(Data excerpts):
- - - -
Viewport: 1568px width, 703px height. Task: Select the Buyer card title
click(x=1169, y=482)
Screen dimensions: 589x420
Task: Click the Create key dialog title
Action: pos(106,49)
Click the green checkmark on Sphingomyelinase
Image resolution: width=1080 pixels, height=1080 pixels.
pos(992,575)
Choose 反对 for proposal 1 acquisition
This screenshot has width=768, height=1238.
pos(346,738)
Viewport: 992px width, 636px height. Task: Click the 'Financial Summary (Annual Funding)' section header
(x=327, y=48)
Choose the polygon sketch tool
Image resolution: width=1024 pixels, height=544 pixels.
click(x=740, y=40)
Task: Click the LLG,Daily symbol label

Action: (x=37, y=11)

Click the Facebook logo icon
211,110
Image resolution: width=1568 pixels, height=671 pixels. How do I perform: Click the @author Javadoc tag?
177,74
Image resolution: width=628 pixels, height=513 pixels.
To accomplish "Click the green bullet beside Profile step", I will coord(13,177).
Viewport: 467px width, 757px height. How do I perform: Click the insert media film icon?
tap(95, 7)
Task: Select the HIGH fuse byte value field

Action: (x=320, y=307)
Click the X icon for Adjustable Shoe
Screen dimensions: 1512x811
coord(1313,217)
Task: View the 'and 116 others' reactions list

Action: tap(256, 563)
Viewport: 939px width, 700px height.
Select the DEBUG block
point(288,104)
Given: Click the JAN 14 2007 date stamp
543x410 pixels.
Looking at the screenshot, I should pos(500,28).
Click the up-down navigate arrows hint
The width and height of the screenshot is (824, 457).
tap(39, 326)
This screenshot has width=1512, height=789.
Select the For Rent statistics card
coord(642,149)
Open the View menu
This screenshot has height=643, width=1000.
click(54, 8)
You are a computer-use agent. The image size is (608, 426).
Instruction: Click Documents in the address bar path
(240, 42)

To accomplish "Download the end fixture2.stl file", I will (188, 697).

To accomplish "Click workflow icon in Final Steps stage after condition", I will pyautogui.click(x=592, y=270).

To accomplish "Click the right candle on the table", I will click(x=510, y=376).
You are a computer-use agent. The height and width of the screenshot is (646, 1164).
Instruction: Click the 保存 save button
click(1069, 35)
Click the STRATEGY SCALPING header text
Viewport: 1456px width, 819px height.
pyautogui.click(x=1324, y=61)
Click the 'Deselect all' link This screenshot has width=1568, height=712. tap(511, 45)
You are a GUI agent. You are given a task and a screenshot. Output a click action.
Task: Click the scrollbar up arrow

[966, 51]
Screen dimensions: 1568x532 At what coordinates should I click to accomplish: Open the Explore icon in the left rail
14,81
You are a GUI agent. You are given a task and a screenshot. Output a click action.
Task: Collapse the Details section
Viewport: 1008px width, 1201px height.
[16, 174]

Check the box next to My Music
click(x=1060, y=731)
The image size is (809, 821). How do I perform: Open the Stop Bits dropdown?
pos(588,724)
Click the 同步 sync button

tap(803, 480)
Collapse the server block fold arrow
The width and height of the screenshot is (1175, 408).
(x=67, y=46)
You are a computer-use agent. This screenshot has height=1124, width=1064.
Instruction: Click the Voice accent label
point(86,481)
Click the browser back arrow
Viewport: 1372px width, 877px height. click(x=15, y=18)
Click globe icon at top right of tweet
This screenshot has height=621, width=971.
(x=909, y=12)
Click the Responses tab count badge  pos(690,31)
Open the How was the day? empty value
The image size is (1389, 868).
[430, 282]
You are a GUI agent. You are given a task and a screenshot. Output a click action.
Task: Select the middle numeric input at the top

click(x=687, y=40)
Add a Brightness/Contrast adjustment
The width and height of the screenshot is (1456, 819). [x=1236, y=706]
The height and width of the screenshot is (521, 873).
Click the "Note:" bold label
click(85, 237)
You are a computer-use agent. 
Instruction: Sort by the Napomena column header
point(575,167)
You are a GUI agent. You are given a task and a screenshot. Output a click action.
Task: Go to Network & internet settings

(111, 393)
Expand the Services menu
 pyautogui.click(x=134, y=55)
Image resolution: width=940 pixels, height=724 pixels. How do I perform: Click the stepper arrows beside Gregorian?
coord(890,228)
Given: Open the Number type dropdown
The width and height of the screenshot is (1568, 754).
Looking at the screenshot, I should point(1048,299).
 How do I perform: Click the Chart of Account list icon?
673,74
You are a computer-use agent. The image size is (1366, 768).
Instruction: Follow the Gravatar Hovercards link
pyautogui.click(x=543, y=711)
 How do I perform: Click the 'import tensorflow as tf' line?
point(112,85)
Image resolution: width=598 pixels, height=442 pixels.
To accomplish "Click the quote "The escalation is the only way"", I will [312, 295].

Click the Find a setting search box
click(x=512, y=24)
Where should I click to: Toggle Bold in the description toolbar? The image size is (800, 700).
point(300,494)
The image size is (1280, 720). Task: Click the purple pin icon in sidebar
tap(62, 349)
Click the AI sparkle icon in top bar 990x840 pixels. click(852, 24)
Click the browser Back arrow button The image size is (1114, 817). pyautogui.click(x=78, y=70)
- - - -
Where does the string "computer" appear in the records above? Return every line that holds it.

You are a computer-use agent. The image size is (608, 426).
You are a computer-use agent. The height and width of the screenshot is (646, 1164).
You are a computer-use agent. This screenshot has height=1124, width=1064.
You are a computer-use agent. 
You are a computer-use agent. The image size is (1366, 768).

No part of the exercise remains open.